Problem 1:
From the Perl forum thread, list every END position given in the sample output.

Nov 9, 2011, 6:12 AM

Post #1 of 3 (2647 views)
Finding the BEGINNING and ENDING positions of sequentially increasing sublists from a perl numeric array Can't Post

I have got an Perl array like:

@array = (1,2,3,4,5,6,1,2,3,4,1,2,1,2,3,4,5,6,7,8,9...............)

This numeric sequence will be always sequentially increasing, unless it encounters, The beginning of the new sequentially increasing numeric sequence.
SO in this array we get sequentially increasing many subsists.

There can be n numbers in this array and so can many sequentially increasing subsists.These sublists will always be increasingly sorted.

I want to extract the BEGINING and the ENDING positions of these subsists in the array with respect to array beginning position 0.

(1,2,3,4,5,6) BEG=0 END=5
(1,2,3,4) BEG=6 END=9
(1,2) BEG=10 END=11
(1,2,3,4,5,6,7,8,9) BEG=12 END=20
. .
. .
. .
. .


rovf
Veteran

Nov 10, 2011, 2:11 AM

Post #2 of 3 (2604 views)
Re: [teknokid1] Finding the BEGINNING and ENDING positions of sequentially increasing sublists from a perl numeric array [In reply to] Can't Post

Ist this a *Perl* question, or a general programming question?


BillKSmith
Veteran

Nov 16, 2011, 6:10 AM

Post #3 of 3 (2571 views)

Dataset records:
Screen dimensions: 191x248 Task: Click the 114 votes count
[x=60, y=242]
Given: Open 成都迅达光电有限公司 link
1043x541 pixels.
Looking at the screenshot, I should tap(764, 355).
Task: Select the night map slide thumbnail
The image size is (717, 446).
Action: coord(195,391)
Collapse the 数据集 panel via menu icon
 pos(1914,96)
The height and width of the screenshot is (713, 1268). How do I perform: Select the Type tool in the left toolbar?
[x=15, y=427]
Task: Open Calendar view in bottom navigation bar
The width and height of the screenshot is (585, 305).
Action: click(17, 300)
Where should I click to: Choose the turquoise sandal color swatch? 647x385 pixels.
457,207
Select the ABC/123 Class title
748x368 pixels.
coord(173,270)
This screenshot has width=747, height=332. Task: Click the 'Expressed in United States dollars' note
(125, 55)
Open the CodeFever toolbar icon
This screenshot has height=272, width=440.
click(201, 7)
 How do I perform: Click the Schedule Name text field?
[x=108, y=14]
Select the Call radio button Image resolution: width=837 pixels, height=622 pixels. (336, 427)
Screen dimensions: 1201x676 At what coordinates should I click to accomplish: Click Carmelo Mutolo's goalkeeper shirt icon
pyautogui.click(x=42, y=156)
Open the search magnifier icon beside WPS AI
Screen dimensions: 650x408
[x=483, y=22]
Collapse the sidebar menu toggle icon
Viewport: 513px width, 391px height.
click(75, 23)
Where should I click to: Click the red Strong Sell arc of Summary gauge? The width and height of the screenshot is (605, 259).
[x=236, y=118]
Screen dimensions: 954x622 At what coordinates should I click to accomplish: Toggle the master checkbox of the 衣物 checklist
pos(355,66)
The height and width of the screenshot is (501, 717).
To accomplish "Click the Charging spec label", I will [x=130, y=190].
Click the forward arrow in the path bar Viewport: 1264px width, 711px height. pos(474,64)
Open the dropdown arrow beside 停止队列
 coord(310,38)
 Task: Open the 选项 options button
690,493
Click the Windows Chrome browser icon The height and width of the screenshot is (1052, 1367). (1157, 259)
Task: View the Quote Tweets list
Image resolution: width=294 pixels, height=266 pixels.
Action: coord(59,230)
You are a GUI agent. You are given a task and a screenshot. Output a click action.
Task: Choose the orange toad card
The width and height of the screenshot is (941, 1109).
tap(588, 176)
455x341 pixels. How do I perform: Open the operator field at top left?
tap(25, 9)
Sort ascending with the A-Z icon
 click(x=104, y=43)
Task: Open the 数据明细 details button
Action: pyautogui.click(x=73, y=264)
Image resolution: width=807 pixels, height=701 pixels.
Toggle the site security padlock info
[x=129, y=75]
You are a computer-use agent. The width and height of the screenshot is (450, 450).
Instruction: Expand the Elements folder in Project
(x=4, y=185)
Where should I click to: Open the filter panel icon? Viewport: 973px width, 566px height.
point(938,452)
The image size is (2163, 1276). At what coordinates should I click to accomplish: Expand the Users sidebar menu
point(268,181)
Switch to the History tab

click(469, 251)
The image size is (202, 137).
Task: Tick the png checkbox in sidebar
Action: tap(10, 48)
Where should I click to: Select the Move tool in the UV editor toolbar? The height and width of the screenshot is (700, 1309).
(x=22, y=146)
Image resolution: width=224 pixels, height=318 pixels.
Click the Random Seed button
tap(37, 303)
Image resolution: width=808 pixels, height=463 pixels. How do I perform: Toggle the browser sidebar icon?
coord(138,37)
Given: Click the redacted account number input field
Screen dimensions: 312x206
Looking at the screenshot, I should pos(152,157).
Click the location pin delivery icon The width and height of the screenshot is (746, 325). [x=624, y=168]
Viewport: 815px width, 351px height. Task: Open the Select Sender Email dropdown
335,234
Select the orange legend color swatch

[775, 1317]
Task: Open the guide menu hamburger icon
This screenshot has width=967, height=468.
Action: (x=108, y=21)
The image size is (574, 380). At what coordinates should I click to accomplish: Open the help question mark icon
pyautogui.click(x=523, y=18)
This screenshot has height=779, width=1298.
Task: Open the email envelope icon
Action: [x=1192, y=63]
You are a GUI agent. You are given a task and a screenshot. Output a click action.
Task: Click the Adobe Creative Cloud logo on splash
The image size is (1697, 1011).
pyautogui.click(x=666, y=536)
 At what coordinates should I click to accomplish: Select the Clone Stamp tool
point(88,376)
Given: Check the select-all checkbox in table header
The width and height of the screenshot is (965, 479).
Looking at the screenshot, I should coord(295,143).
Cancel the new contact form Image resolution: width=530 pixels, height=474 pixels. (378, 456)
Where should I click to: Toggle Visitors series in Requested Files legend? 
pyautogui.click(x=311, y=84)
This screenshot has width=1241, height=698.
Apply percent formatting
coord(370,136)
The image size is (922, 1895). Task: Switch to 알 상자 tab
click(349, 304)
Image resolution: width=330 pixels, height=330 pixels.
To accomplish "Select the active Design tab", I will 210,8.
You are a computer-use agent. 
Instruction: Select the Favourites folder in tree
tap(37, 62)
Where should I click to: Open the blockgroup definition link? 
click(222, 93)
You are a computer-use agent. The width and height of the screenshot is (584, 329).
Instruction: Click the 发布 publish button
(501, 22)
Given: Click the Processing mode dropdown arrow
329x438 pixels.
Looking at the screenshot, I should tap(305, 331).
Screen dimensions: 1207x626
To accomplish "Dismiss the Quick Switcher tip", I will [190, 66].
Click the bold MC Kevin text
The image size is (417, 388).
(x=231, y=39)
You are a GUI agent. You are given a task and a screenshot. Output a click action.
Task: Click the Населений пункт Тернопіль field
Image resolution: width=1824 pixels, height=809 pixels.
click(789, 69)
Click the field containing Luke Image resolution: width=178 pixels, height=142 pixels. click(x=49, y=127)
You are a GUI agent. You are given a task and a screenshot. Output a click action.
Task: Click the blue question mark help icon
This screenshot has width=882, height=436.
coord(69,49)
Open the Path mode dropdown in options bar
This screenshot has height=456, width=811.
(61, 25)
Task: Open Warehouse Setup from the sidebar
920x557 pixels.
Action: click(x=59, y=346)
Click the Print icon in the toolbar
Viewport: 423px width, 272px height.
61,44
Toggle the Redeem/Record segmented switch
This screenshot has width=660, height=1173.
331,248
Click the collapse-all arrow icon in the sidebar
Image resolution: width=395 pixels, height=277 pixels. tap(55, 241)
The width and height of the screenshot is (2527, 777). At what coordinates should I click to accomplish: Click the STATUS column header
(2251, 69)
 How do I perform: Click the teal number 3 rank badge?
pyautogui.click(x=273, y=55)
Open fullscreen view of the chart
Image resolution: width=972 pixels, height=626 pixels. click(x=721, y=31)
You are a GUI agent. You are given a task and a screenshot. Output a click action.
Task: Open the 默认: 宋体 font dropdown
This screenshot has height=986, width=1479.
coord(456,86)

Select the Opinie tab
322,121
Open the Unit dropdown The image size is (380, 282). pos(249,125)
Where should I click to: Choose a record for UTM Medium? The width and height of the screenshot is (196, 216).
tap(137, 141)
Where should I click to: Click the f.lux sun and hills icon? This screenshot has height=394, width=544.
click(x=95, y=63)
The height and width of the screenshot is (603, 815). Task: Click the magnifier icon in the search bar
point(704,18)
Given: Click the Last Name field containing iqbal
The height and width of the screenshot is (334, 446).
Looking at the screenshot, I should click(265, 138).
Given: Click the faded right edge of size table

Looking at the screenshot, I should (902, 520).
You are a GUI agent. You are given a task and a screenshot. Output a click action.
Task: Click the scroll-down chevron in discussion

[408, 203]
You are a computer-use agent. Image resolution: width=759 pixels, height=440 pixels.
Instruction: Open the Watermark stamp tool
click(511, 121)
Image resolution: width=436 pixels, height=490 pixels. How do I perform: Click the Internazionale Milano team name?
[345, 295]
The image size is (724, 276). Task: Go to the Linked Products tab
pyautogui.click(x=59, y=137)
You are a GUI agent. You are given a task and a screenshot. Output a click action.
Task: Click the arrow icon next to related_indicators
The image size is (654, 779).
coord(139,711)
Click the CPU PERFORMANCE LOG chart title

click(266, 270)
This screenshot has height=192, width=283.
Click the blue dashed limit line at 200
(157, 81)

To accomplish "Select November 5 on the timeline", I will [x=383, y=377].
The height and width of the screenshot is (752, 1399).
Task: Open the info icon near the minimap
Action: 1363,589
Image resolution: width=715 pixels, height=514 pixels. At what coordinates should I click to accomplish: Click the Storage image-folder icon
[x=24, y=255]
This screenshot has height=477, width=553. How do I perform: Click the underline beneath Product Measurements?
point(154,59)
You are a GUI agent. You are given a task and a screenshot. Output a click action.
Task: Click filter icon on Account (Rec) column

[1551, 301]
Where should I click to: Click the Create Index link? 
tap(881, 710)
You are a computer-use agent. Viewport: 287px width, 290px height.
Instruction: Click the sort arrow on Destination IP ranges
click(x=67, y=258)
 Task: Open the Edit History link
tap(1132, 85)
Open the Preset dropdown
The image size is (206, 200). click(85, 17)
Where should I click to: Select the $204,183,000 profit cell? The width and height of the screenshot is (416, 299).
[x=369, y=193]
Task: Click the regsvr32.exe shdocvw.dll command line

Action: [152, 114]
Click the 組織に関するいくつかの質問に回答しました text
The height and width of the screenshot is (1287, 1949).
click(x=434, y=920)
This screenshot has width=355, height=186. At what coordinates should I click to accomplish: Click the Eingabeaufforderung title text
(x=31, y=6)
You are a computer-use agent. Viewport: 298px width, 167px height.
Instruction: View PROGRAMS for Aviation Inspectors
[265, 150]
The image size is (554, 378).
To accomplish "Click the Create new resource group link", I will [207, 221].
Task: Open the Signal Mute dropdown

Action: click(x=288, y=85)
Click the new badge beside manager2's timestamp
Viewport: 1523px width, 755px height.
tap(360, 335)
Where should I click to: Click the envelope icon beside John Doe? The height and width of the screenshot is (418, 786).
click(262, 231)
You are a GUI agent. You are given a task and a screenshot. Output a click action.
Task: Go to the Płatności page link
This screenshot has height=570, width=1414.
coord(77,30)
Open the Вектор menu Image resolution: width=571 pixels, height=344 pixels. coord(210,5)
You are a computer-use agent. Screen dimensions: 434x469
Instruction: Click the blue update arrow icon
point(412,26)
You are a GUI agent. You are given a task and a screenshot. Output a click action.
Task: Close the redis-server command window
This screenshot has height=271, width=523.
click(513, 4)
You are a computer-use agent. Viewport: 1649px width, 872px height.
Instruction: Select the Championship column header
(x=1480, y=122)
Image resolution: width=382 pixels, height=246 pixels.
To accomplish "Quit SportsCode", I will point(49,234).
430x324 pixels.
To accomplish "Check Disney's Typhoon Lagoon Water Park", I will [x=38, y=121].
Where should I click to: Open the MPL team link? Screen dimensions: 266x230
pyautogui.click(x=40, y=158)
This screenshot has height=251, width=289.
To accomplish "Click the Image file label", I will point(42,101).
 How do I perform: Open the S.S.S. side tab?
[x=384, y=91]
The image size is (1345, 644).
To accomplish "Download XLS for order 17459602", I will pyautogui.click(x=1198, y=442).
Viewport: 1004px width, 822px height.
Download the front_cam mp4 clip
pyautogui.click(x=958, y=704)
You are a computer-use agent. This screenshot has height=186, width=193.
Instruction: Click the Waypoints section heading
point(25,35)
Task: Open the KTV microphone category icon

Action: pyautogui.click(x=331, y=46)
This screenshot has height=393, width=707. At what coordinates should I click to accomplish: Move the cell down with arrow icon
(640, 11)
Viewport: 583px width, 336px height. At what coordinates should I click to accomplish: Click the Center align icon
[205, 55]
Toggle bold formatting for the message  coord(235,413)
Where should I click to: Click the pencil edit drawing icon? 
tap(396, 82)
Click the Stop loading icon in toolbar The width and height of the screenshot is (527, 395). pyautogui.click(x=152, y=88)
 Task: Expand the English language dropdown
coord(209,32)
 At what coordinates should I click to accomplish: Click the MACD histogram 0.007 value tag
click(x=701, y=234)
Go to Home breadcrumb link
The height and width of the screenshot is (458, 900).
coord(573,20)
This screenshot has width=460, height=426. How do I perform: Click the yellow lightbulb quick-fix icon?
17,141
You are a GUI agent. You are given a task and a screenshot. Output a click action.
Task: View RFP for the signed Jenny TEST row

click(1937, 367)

Problem 2:
Revise the listing lines starting at the one containing "The image size is (724, 276)." and ending at the one containing "[x=24, y=255]", changing "blue dashed limit line" to "green dashed limit line" and leaving all else unchanged. Return only those lines.

Finished answer 1:
5, 9, 11, 20

Finished answer 2:
The image size is (724, 276). Task: Go to the Linked Products tab
pyautogui.click(x=59, y=137)
You are a GUI agent. You are given a task and a screenshot. Output a click action.
Task: Click the arrow icon next to related_indicators
The image size is (654, 779).
coord(139,711)
Click the CPU PERFORMANCE LOG chart title

click(266, 270)
This screenshot has height=192, width=283.
Click the green dashed limit line at 200
(157, 81)

To accomplish "Select November 5 on the timeline", I will [x=383, y=377].
The height and width of the screenshot is (752, 1399).
Task: Open the info icon near the minimap
Action: 1363,589
Image resolution: width=715 pixels, height=514 pixels. At what coordinates should I click to accomplish: Click the Storage image-folder icon
[x=24, y=255]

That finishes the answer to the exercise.